======== Passage to read

# Water Change Calculator



## MOA (Jan 7, 2010)

hello,

This is a follow-up to my concejtures about water changes in general. I have made a spreadsheet that allows users to test several water-change scenarios based on their current data. Also, it allows users with contaminated water sources to see how beneficial/nonbeneficial particular water change schedules are. Moreover, this spreadsheet was inspired by TheAquaTools.com and is meant to be a general tool as well. Unlike many of my recent spreadsheets, it is an Excel 97-03 file and thus should be read by most programs.

Water Change Calculator by MOA (MOA's: How Many Fish?, Stocking Freshwater Aquariums)


Please tell me what ya think,

MOA


----------



## MOA (Jan 7, 2010)

Nothing? No comments at all? I didn't think it was that boring .

Oh Well,
MOA


----------



## WhiteGloveAquatics (Sep 3, 2009)

Its a good read, I saved the site and will be using it from time to time.

around here, a response is far and few between unless your thread is deemed argueable then you get all the responses you dont want, mainly from the staff.


----------



## MOA (Jan 7, 2010)

Hello,

I have made several updates to my website. Of those changes is the addition of a form that allows users to submit fish species for future Fishsheets. So I was wondering--what fish should be added?

HMF Home (MOA's: How Many Fish?, Stocking Freshwater Aquariums)

MOA

P.S. You can either respond to this thread or one the online form on the website.


----------



## beaslbob (May 29, 2009)

MOA said:


> Nothing? No comments at all? I didn't think it was that boring .
> 
> Oh Well,
> MOA


gee i missed this somehow.

Anyway after years and years of not doing water changes and many many discussions on how water changes prevent buildups, replace trace elements and so on, I spend 3.5 micro seconds studying how come my tanks work with no water changes.

I first asked myself--- self: why do my tanks work? 

Self answered back. Hey dummy what happens if you have something in the replacement water that is increasing or decreasing in hte tank at some constant rate? How much of that thing do you have just before each water change when that value is not increasing or decreasing?

So I spend another 3.5 micro seconds and came up with this formula


final concentration before water change=(change between water changes)/(fraction of water change)+amount in replacement water.

So assume something (like nitrates) is increasing at 1 ppm/day.

and the replacement water has 0 nitrates.

and you conduct a 10% water change every week.

final concentration before water change=1ppm/day*7days/(1/10)+0=70ppm


Hey Self: Gee is that why people who do water changes with ro/di water have high nitrates.?
Self: Yep 

The reason is that the amount removed by the water changes must equal the build up between changes.

================

Tasks for this exercise
• A. Render the records as a JSON list of strings, one string per line and no blank lines, starting with the first line of the records and going on through the line that contains "I want to click on Get".
• B. Write the next part of the forum thread on aquarium water changes, picking up after its last sentence.

======== Data rows

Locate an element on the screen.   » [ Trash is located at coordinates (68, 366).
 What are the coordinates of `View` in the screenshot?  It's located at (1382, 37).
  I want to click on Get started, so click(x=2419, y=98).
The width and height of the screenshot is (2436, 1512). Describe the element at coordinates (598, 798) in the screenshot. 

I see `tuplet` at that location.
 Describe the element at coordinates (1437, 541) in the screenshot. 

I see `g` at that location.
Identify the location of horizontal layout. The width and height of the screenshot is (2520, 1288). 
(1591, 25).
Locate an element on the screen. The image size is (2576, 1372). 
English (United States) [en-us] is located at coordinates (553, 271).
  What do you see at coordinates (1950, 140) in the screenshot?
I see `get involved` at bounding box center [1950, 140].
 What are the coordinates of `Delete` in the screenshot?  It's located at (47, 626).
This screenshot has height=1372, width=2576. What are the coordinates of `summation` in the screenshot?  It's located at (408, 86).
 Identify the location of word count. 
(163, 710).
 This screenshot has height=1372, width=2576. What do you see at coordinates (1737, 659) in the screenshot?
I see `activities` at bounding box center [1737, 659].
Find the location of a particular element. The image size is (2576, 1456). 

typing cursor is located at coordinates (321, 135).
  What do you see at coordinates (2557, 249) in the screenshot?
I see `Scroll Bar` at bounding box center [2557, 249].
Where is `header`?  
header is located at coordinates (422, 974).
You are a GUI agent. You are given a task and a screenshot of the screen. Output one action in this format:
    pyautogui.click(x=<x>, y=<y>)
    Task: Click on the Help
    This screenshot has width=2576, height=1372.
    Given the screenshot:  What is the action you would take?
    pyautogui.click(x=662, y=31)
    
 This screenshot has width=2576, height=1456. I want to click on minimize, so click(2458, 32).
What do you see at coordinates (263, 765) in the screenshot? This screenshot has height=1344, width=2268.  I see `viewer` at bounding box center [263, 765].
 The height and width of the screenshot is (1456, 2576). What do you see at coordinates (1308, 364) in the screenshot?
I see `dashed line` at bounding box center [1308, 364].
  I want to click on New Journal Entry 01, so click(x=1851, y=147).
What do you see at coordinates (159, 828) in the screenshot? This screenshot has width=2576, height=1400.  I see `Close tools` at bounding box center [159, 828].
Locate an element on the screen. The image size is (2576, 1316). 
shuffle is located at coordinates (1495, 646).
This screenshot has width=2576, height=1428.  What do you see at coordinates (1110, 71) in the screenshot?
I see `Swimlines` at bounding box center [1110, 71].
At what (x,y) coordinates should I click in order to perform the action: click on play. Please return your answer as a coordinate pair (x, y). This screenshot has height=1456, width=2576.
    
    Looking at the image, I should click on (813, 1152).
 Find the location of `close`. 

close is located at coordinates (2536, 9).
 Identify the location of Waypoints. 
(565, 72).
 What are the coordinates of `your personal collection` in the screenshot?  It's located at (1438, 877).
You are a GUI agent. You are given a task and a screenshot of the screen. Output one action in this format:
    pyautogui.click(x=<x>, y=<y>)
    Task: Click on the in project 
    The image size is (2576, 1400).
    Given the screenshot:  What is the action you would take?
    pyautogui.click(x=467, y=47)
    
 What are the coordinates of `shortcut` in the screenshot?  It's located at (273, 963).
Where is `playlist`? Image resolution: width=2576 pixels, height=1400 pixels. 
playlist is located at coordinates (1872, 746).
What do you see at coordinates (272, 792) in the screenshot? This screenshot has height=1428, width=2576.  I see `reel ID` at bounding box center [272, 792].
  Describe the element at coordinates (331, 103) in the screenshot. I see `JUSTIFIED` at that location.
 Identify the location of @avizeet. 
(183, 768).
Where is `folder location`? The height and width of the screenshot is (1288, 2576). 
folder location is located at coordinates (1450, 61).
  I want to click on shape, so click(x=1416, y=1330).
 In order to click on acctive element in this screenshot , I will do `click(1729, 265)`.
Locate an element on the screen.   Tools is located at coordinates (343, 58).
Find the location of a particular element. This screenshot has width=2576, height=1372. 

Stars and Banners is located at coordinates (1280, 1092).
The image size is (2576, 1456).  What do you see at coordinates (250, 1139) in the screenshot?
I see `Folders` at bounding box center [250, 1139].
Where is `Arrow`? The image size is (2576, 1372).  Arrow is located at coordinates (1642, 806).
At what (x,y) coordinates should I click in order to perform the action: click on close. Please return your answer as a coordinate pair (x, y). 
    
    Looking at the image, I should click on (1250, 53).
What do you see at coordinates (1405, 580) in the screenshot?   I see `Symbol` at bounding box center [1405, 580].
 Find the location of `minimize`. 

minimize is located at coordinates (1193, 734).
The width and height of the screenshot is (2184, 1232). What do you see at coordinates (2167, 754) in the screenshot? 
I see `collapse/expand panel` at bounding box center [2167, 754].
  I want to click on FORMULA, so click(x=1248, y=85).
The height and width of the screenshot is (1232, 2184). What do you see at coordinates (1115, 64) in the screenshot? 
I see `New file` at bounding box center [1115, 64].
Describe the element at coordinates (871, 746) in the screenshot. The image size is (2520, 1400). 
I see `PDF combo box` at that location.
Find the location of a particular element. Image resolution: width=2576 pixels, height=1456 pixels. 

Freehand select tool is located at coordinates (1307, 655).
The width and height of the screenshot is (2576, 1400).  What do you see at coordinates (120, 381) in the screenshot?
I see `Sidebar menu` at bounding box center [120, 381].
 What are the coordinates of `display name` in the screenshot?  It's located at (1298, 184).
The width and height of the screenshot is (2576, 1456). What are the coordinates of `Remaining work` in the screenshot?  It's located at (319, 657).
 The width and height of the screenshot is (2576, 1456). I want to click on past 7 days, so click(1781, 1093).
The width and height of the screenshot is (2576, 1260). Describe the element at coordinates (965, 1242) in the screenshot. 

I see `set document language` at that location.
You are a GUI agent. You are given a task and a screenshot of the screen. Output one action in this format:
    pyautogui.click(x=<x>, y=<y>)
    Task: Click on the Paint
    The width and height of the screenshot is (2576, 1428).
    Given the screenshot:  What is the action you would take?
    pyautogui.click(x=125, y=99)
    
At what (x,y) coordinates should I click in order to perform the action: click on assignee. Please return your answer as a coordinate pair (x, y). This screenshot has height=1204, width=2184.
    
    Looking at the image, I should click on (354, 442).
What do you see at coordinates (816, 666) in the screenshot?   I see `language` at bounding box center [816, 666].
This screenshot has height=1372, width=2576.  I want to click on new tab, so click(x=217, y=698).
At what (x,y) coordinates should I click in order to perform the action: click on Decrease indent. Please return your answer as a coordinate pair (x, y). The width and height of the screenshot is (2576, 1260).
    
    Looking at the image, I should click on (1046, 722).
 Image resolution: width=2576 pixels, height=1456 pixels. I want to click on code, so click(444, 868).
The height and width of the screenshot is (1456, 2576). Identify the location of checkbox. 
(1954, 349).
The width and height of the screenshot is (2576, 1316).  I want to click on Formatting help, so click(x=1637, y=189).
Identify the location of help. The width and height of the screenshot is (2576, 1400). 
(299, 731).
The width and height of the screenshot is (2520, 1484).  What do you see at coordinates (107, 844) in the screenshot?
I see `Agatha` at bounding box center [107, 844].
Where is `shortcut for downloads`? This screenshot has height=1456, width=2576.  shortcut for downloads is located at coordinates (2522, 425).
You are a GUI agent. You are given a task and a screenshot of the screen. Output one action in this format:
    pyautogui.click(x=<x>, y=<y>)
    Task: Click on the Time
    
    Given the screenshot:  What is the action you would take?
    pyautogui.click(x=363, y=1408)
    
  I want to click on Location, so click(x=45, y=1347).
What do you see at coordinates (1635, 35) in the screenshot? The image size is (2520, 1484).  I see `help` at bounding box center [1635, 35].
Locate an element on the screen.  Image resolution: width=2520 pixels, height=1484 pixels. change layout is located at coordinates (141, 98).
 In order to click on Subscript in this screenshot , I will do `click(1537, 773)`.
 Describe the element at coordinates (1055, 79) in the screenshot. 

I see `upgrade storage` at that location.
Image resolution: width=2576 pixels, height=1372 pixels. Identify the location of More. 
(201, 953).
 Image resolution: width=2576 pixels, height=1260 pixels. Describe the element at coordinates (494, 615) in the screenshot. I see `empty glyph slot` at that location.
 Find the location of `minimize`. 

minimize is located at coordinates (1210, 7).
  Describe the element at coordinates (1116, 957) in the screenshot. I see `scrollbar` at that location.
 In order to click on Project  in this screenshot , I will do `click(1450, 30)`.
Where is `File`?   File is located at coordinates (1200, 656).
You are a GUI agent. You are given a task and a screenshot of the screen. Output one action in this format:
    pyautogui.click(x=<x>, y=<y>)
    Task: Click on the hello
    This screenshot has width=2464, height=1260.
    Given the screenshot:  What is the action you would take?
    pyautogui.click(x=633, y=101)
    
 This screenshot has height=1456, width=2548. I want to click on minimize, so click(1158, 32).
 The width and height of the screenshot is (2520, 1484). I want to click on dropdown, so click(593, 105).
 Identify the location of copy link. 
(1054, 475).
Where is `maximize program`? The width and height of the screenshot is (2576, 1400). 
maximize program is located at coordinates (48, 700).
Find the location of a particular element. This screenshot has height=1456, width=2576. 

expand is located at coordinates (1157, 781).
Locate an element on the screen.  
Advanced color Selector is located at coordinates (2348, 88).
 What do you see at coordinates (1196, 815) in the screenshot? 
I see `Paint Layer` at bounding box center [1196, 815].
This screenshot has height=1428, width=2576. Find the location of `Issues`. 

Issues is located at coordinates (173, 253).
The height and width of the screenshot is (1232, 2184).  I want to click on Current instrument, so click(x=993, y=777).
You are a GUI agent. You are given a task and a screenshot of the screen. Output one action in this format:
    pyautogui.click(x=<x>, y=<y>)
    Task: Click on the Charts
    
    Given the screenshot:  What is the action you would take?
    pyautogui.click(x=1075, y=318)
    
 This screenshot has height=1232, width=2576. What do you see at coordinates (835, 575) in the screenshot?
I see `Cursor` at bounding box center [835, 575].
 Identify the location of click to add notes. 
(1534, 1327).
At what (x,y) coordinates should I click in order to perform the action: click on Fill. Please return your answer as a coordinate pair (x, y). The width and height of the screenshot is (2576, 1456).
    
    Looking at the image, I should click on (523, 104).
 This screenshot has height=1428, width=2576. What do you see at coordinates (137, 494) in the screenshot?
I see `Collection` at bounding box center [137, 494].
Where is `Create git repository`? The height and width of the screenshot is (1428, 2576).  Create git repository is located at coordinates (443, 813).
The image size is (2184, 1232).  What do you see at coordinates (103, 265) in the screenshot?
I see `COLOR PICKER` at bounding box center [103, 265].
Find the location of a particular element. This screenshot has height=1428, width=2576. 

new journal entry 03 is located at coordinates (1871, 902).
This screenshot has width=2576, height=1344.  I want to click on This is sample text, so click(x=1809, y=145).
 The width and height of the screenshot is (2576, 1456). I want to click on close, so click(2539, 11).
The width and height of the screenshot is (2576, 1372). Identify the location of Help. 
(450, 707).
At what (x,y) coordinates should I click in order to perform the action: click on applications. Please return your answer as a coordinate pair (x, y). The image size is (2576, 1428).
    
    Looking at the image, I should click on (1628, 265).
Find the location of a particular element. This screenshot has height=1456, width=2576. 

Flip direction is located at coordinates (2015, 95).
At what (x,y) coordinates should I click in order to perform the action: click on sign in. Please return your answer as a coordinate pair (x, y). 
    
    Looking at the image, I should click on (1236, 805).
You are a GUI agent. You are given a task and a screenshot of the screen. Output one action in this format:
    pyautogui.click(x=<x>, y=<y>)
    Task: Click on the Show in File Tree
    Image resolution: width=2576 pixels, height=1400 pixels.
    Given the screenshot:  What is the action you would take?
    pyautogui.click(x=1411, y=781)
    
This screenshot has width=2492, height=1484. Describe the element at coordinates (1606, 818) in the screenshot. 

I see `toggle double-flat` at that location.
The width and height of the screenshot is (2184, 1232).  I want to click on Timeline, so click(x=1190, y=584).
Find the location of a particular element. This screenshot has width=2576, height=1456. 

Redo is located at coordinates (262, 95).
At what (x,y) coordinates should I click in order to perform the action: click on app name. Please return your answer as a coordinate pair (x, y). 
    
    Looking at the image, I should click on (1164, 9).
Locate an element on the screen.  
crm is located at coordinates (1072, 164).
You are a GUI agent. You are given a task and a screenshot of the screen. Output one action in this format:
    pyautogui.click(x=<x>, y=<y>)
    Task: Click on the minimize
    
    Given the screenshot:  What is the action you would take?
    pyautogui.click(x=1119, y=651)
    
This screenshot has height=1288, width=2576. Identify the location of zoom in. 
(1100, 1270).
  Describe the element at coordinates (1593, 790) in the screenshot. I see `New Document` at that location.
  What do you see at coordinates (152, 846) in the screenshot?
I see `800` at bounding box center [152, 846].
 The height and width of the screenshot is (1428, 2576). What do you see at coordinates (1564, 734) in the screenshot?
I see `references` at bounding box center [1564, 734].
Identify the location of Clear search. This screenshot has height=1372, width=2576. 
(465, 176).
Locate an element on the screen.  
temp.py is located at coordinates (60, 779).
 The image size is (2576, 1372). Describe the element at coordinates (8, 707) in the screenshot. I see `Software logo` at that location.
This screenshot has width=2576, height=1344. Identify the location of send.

================

Outputs by task
• A.
[
  "Locate an element on the screen.   » [ Trash is located at coordinates (68, 366).",
  " What are the coordinates of `View` in the screenshot?  It's located at (1382, 37).",
  "  I want to click on Get started, so click(x=2419, y=98)."
]

• B.
If you "tie" the size of water change to the interval between changes say 1% water change for every day between changes, the final amount is constant regardless of the schedule used. 10% every 10 days, 20% every 20 days, 30% every 20 days etc all result in 100 ppm just before the water change.

When you add some in the replacement water those values increase by that amount.

This told me why my tanks work. The key is to get the rate of change as close to 0 as possible. I must have been pretty close as my tanks run for years with no water changes. And nitrates/phosphates are always 0 with no water changes and using tap water.

The forumla is so easy to use I don't need spread sheets. But still use them to show how the forumla works.

my .02 with thanks to self.


----------



## beaslbob (May 29, 2009)

Self says perhaps they are happy you missed it.

*old dude


----------



## susankat (Nov 15, 2008)

WhiteDevil said:


> Its a good read, I saved the site and will be using it from time to time.
> 
> around here, a response is far and few between unless your thread is deemed argueable then you get all the responses you dont want, mainly from the staff.



I resent that statement! I haven't seen to many arguments here, unless its makes for a good one. One of the main reasons there isn't much response to this is because it is a weekend day and people do have a life other than this forum.

I haven't had a chance to look at it yet. will do that later.

I have done the npt thing before. Had a 75 gal npt. mostly top offs. But I still did a water change in it once every 8 months as I feel the fish and plants do like fresh water. It also helps prevent old tank syndrome. Even Walsted suggest a water change once in awhile.

Most of my tanks now get 50% water change each week, but that is mainly because of the ferts that I use and several of the tanks are for breeding and they seem to breed better when I do the water changes.


----------



## MOA (Jan 7, 2010)

beaslbob,

For your consideration: http://sites.google.com/site/moashowmanyfish/why-are-water-changes-necessary/water-change-calculator/waterchange1.xls?attredirects=0&d=1

Your sense of humor is amuzing--some good points. Actually, I have been toying with some new formulas that will account for very low frequency water changes. Thanks for the input.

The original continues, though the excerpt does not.